Senior PlatformOps Manager
jfrog
Job Description
As the Senior PlatformOps Manager at JFrog, your responsibilities will include:
- Leading a dedicated team of PlatformOps engineers to manage 24/7/365 operations and service delivery of JFrog SaaS and platform services ensuring continuous availability, performance and reliability.
- Collaborating closely with SRE, Product and Cloud platform engineering teams to identify issues, implement enhancements and adhere operations to adhere SaaS uptime & SLO commitments.
- Own the SaaS incident management, trend optimization and the maintenance of runbooks and SOPs while driving continuous improvements in incident detection, response and resolution processes.
- Planning and executing various SaaS service capability rollouts with sharp attention to detail ensuring clear definitions of done and acceptance criteria are met.
- Envisioning and executing the roadmap for PlatformOps towards the establishment of the JFrog SaaS command center expanding on Service charter and portfolio offerings.
- Effectively facilitate the onboarding and integration of new service operations and instrumentations effectively.
- Leading initiatives to reduce toil and drive automation efforts within the team.
- Mentoring and coaching PlatformOps tech leads & engineers on technical matters and professional development fostering a culture of excellence and continuous improvement.

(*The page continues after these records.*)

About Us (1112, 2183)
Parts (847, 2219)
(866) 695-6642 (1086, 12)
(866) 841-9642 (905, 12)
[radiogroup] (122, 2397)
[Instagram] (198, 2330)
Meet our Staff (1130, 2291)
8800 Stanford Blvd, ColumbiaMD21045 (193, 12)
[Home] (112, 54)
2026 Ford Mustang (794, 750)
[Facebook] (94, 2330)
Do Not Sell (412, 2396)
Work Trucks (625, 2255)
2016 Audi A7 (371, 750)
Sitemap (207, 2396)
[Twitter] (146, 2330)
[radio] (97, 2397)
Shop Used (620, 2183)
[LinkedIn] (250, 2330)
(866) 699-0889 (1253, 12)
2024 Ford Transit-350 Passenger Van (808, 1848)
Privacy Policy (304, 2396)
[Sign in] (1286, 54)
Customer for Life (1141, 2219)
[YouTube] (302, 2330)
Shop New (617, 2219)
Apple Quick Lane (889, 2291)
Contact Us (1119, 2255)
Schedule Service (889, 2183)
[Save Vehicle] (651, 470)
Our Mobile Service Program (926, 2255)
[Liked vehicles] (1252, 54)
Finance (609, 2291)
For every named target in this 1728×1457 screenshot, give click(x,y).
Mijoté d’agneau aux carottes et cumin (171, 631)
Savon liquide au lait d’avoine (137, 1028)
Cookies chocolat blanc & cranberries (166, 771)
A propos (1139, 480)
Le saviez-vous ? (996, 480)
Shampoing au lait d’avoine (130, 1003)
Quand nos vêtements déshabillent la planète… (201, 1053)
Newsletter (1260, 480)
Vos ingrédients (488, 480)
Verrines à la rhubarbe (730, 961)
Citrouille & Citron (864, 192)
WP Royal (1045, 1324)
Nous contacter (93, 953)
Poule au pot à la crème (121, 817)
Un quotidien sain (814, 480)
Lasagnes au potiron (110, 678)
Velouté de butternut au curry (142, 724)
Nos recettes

- Reviewing and periodically publishing operational KPIs to monitor team performance and service levels.
To be a Senior PlatformOps Manager in JFrog you should have:
- A Bachelor’s degree in Computer Science, Engineering, or a related field (or equivalent experience).
- A minimum of 5 years of techno-functional managerial experience in CloudOps, SaaSOps, NoC or a comparable role in a SaaS environment.
- Practical experience with at least one cloud infrastructure (AWS, GCP, Azure), container orchestration (Kubernetes, Docker) as well as programming languages (Python/Go).
- Familiarity with GitOps, standard CI/CD practises and source control management tools (e.g., Git, Bitbucket) for automation initiatives is a plus
- Proficiency in alerting and observability tools (Opsgenie, New Relic, Coralogix, etc.) and familiarity with AIOps technologies.
- Experience working in mission-critical environments and the ability to manage multiple priorities under pressure in a technically challenging setting.
- Demonstrated strong leadership and collaboration skills with experience working effectively across globally distributed teams coupled with excellent communication abilities to engage with both business and technical senior management.
- Proven analytical and troubleshooting skills in incident management, monitoring, and performance tuning of cloud-native SaaS systems.
- A proactive mindset focused on continuous improvement and effective problem-solving.
- Availability for on-call after-hours support as needed.